Día caluroso de marzo del 2016 ella viaja en el c4 dirección puerta del Sol. Punto de encuentro, el oso y el madroño, como buena chica de provincias que poco más conoce de una capital en la que cruzar una mirada resulta un pecado romántico pasado de moda.

Jersey amarillo, gafas de sol de segunda mano, de las que ya compras rayadas, pantalón estrecho, zapatillas deshilachadas y una bolsa de tela, de las que lucían entonces impresiones propias de fanzine. Todo él resultaba atractivo, esperando rodeado de turistas, a ella, la chica de pelo corto que hacía pocas semanas su imprudente amigo le presentaba.

Casual fue su primer encuentro, no tanto este, el que tantas veces ella, mi madre, desglosó metódicamente en su imaginación. Todo lo que harían, comerían, las interesantes conversaciones que les harían conectar, todo, excepto yo, que por aquel entonces no era ni una de esas ideas locas y anticipadas, que ella suele tener.

Podía calcular que él tenía cierto interés en ella, pero no conseguía los datos precisos, las palabras concretas que tanto ansiaba. Porque él, siempre fue de poco hablar y quizá fuera eso lo que tanto le fascinaba, jugar a adivinar qué coño está pensando. Fue en esta cuestión mental en la que él, en silencio, señaló un nombre escrito en la pared de aquella exposición. Un índice cortito, lleno de padrastros, con una uña casi inexistente, anunciaba su nombre: Luis Gambino. Tardó unos segundos en reparar que se trataba de él, el misterio, uno de los participantes en aquella muestra del museo ABC.

En la misma calle Amaniel, ella deseaba que él se acercara, pero no lo hizo, ni lo haría. En lo alto de un canalón, pegado a una grieta en la pared, junto al poyete de una ventana, descubrió un pequeño bloque de plástico. Una pieza de juego infantil, de mi color favorito, azul.
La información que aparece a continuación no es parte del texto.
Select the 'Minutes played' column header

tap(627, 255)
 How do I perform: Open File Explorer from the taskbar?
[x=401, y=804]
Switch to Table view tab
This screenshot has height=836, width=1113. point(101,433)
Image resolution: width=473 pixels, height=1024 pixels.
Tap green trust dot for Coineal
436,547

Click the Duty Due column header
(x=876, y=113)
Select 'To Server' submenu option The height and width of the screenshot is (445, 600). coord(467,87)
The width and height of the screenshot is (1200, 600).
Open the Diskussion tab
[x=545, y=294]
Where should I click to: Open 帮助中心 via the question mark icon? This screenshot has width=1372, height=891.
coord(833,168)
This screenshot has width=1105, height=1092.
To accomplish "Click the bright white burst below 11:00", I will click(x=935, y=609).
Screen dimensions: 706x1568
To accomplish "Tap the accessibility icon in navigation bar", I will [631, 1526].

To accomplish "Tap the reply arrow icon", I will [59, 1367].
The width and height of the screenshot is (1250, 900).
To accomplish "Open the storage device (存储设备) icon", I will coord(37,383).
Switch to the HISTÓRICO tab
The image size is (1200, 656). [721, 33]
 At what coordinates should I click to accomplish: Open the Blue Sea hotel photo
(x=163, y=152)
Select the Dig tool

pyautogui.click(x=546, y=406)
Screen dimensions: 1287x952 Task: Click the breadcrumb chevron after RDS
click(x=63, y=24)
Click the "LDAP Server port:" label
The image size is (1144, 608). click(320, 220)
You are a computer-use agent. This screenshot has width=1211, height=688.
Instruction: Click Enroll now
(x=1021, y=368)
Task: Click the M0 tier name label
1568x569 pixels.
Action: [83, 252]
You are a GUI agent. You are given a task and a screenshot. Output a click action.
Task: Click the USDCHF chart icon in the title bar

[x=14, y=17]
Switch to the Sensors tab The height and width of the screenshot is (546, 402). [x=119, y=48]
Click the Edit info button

No dijo nada, solo le fascinaba todo lo que mi abuela llama “mierdas que te encuentras por la calle”. Coleccionaba todo tipo de objetos y papeles a los que buscaba un significado especulado, creando toda una historia detrás.

  • -¿Lo quieres?

Con acento Valenciano, sin saber muy bien porqué era de su interés, le pregunto a ella. Como si hubiera vuelto a la infancia, asintió con la cabeza con una sonrisa cerrada coronada por dos rojizos mofletes. En ese momento él, mi padre, regaló a mi madre el objeto más preciado: el primer ladrillo de mi casa azul. El primer sentimiento sobre mi existencia.